Tussen schuld en verzoening

Via Alan Paton en Elsa Joubert naar J.M. Coetzee

De Zuid-Afrikaanse letterkunde bestaat uit gescheiden compartimenten die elkaar af en toe raken. Voor zowel de Afrikaanstalige als de Engelstalige letterkunde van Zuid-Afrika geldt dat de verhoudingen tussen de verschillende bevolkingsgroepen, dat slavernij, onderdrukking, miskenning van rechten, seksueel misbruik als onderwerpen zeer dominant zijn.

Elke ‘blanke’ Zuid-Afrikaanse levensgeschiedenis is een confrontatie met vertegenwoordigers van een andere cultuur dan de Europese. Wie door Johannesburg of Kaapstad loopt, bevindt zich in een ruimte die gedeeltelijk goed te begrijpen is en deels een raadsel vormt. Het vertrouwde is Europa, het vreemde is Afrika. Wat vreemd is, maakt in Zuid-Afrika altijd deel uit van het eigene, het vertrouwde. Zelfs in detectiveromans, zoals die van Deon Meyer, gaat het altijd om sociale en politieke problemen die met de spanning tussen culturen te maken hebben. Het lag voor de hand om binnen deze context een antwoord te zoeken, een rechtvaardiging van je eigen gedrag of zelfs een gesloten systeem van sociale en godsdienstige overtuigingen dat ook juridisch waterdicht is. Om het vreemde te neutraliseren, zorg  je ervoor dat jij de baas bent. Dit systeem droeg de naam ‘Apartheid’ en was de officiële Zuid-Afrikaanse regeringspolitiek van 1948 tot 1989. Het denken in termen van minderwaardigheid en meerwaardigheid was al eeuwenlang in Zuid-Afrika verankerd.

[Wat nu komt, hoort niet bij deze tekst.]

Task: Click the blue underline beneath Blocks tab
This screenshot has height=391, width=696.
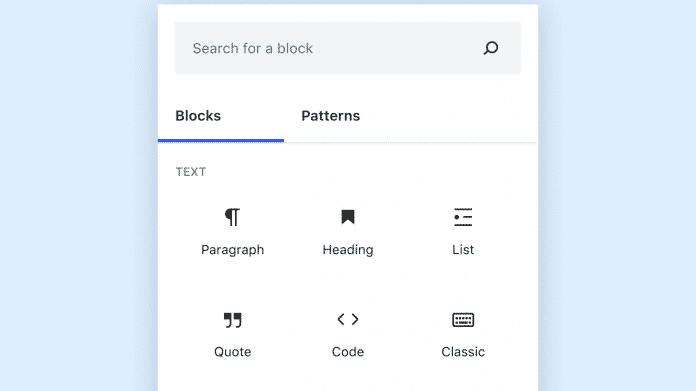Action: (x=221, y=141)
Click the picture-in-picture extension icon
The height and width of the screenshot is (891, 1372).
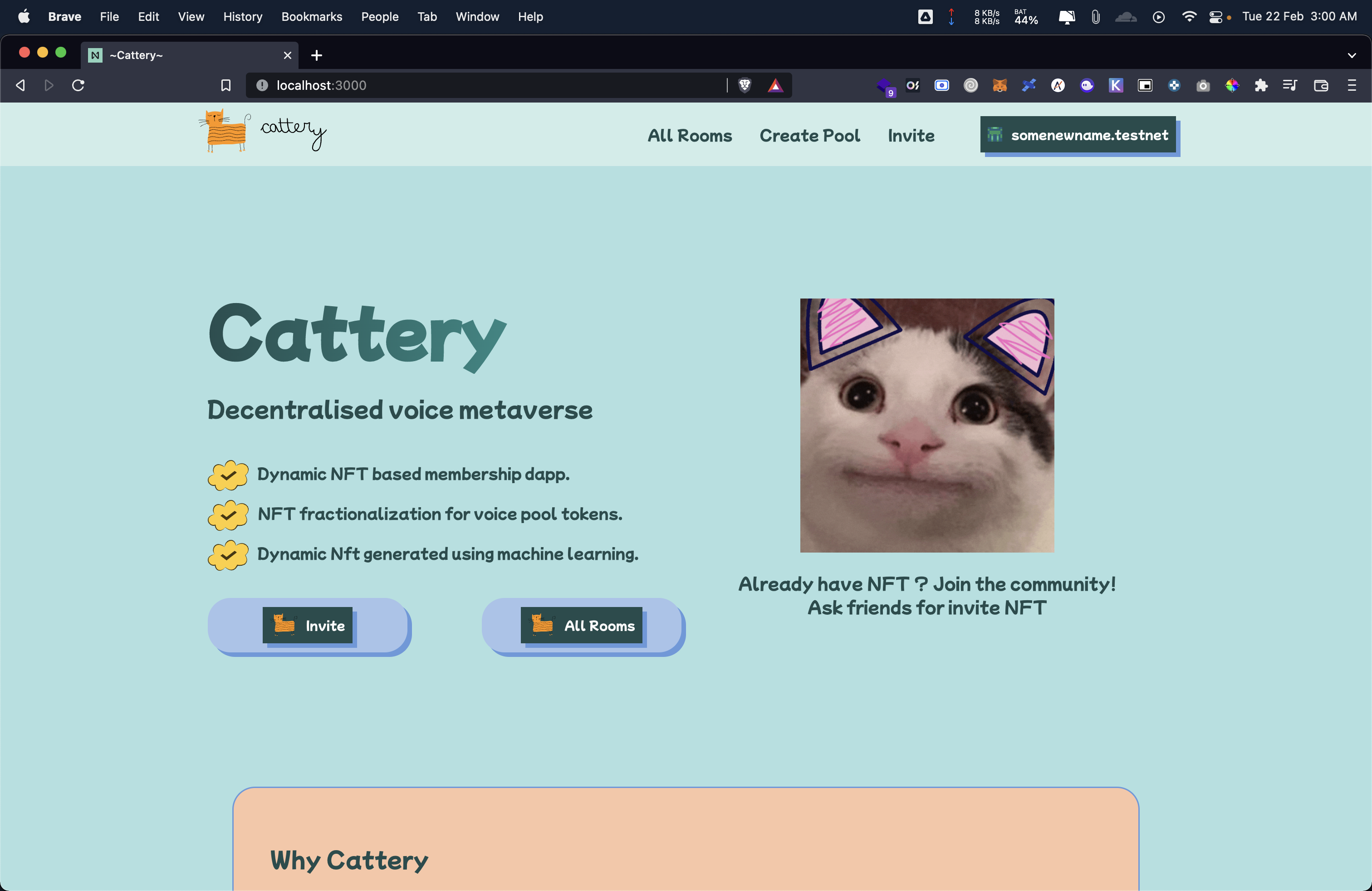(x=1144, y=85)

Tegen de vanzelfsprekend geworden omgang van Europeanen met Afrikanen, het blanke ‘baaskap’, is in Zuid-Afrika altijd geprotesteerd, via brochures, preken en toespraken, maar ook door middel van romans, gedichten en theaterstukken. De Zuid-Afrikaanse literatuur is boeiend en menselijk rijk geworden door de altijd aanwezige spanningen binnen de Zuid-Afrikaanse samenleving. Het vreemde kreeg stem in de literatuur. Omdat deze letterkunde direct betrekking heeft op het reilen en zeilen van de samenleving, is ze ook van vitaal belang voor de lezer om de Zuid-Afrikaanse samenleving te kunnen begrijpen en eventueel ten goede te veranderen.

Document van misère en verzoening
Romans kunnen tijdelijk een belangrijke functie vervullen en vervolgens uit het centrum van de aandacht verdwijnen. Dat is bijvoorbeeld met de romans van André P. Brink het geval. Binnenkort leest niemand die meer. Maar er zijn ook klassieke werken die het vermogen hebben om steeds weer aan te spreken en als onmisbare gesprekspartners te functioneren. Binnen de diverse letterkundes van Zuid-Afrika is één roman zo verhelderend, ontroerend en inspirerend gebleven dat de stad Johannesburg pas opengaat met dit werk: Alan Patons Cry, the beloved country uit 1948, dat in het Nederlands de titel draagt Tranen over Johannesburg. Nog altijd is het beeld van Johannesburg uit deze roman waar. De ontworteling van zwarte Zuid-Afrikanen die van het platteland komen om in de goudmijnen van Johannesburg te werken, hier is het geldige document van hun misère. Het motto van de roman luidt: ‘Alle wegen leiden naar Johannesburg’ en dat motto zal tot in lengte van jaren geldig blijven. Patons roman gaat over ontheemding, seksueel misbruik en moord, maar hij gaat ook over het diepe geloof van dominee Stephen Kumalo wiens zoon wegens moord zal worden opgehangen. En tenslotte gaat de roman over verzoening tussen blank en zwart.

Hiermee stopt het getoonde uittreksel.